Kurt Vile’s Philadelphia’s Been Good to Me: A Tenth Album as If It Were the Last

May 27, 2026

The eternal Philadelphia slacker returns with a very beautiful, soothing album, where dreamy indie-folk and introspective loops contemplate the passing of time.

The title is misleading. No, 99th Song is not Kurt Vile’s 99th song, whose rich solo discography, officially launched in 2008 and continually expanding, allows him to confidently claim a lineage over more than 150 tracks (and that’s not even counting the young man’s early rough demos that must rest on a host of tapes and other hard drives).

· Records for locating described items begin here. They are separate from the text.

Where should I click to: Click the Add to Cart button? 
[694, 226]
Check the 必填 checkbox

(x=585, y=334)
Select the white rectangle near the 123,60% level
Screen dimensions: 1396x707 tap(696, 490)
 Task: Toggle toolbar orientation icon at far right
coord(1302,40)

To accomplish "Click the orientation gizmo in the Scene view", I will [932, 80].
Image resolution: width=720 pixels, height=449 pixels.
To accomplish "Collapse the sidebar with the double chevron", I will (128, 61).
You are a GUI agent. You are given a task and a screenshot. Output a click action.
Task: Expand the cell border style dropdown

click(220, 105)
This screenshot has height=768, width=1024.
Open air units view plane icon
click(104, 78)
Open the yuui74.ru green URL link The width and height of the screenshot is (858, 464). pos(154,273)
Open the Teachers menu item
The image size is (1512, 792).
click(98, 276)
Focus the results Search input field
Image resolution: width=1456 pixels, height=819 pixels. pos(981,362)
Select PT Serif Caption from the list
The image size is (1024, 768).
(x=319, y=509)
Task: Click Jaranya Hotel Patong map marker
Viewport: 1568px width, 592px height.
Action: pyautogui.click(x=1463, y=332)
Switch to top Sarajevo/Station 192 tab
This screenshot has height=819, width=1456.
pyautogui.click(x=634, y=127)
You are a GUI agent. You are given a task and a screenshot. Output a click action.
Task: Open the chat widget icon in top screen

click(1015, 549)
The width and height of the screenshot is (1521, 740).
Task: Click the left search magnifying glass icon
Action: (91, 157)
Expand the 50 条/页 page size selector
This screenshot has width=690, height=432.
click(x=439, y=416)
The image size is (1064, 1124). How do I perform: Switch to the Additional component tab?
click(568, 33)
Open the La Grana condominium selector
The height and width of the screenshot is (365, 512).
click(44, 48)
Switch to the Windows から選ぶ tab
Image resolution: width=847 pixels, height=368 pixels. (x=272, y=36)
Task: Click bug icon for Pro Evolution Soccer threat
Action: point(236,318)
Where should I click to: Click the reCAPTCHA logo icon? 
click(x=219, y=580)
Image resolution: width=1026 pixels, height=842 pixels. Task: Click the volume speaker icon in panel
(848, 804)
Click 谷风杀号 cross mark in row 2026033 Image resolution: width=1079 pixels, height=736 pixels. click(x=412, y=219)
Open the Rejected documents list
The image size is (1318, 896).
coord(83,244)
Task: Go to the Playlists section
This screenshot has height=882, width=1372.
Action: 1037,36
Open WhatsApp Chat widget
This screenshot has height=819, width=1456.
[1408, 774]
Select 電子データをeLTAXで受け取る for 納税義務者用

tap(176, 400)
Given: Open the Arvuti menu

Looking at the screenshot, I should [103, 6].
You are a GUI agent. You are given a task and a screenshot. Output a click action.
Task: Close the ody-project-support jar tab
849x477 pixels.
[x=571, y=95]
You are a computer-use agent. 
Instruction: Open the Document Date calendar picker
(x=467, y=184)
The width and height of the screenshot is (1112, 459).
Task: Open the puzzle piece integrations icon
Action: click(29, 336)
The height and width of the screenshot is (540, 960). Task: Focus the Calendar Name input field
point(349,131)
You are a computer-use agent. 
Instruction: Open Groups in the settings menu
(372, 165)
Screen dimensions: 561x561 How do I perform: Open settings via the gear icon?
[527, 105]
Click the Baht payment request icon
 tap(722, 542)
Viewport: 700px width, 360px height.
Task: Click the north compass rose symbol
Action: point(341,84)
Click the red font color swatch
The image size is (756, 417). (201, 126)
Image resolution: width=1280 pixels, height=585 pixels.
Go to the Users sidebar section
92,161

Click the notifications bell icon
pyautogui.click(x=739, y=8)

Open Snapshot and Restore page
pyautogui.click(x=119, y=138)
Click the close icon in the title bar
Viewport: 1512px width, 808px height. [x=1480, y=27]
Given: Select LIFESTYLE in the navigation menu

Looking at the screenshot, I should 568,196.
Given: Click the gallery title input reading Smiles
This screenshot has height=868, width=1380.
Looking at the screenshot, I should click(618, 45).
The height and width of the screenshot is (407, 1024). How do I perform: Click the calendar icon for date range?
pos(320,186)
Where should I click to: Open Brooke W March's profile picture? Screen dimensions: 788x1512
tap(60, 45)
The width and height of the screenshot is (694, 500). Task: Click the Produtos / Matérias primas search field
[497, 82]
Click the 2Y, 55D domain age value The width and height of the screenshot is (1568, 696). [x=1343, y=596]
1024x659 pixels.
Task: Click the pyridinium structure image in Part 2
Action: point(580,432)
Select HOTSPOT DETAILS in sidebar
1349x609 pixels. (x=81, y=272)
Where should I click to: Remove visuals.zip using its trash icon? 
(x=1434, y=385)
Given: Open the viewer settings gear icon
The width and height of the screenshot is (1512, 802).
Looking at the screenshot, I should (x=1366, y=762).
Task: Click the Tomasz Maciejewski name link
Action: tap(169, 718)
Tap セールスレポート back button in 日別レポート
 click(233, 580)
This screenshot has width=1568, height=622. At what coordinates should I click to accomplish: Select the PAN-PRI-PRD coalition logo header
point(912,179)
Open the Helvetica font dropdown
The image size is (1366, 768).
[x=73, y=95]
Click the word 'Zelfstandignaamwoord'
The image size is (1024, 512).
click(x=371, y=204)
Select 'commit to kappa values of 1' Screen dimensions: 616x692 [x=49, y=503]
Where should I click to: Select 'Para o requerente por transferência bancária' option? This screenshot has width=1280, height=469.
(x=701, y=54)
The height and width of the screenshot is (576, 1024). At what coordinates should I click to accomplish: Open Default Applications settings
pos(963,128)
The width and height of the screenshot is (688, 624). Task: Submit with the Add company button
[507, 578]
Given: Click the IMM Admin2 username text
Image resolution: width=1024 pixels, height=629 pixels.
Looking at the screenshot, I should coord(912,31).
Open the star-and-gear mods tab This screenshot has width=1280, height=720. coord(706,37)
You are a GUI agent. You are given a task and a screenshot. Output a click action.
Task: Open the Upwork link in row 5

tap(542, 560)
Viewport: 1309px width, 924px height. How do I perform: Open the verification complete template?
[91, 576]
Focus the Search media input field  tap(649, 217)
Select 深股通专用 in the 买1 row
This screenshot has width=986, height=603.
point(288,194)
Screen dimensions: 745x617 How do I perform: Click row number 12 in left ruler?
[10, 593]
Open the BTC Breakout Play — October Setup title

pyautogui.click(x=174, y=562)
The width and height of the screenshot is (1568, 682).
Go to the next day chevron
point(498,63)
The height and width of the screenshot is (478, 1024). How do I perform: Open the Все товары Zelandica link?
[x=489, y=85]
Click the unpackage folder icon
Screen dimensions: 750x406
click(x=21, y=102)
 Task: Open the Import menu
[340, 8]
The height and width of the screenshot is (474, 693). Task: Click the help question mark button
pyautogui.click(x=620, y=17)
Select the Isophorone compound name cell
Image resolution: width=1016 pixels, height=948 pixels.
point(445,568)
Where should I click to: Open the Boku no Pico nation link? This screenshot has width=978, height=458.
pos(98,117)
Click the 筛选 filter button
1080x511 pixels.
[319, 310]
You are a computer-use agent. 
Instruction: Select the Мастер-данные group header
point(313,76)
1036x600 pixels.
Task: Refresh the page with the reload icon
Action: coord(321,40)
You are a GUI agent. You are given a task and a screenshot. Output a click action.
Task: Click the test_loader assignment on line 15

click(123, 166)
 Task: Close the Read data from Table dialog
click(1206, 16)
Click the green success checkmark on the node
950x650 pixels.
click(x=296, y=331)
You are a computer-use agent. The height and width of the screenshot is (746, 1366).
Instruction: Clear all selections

Seventh track on Philadelphia’s Been Good To Me — and the longest title on the record — 99th Song actually refers to the final moments available on a looper, that effects pedal which allows any musician to endlessly record sound loops. Bad luck for the American, as its capacity runs out here, due to a limited storage drive and, more importantly, an end-of-life moment. “This is the 99th song on my red looper. The last track that’s possible before the software explodes. The mainframe of my memory, from my brain, but also my pedal,” he sings before adding, “It appears to be my last move.”

All it takes is a few words for that tiny electronic device to take on an existential turn. It is the poetry of the ordinary, the metaphysics dear to Kurt Vile, taking shape as the chord loops cascade and the guitars stubbornly insist on playing until the end finally rings out.

Ville Sum

The tenth full-length by the self-styled “hitmaker,” Philadelphia’s Been Good To Me, is clearly recorded as if it were the author’s last record. Dreamy and introspective, melancholic yet soothing, it strings together epic-long songs where the slackers’ nonchalance has become mischievous wisdom. It brings together the family cocoon and those precious late-night home-studio sessions (Holiday OKV), memories more or less intact (the smoky-blues of 99 BPM) and other rock’n’roll nights from the good old days (the Stones-like Chance to Bleed). And all around it, Philadelphia.

Its streets, its places and its river, whose name is “always so hard to spell,” “polluted like never.” Its souls that have never left him, those who have departed, and even the Boss and the Loner, these two heroes “who don’t come from around here” yet drew inspiration from him as well (You Don’t Know Coz It’s My Life and its nod to the Philadelphia film soundtrack, composed by Bruce Springsteen and Neil Young in 1993).

For Kurt Vile, if Philadelphia’s Been Good To Me is to be his last, then he might as well make sure that each of its songs sounds as if it would never come to an end. If not, another looper might be necessary.

Philadelphia’s Been Good To Me (Verve/Universal). Released May 29. Live shows at La Route du Rock, Saint-Malo, on August 15 and at Rock en Seine, Saint-Cloud, on the 28th.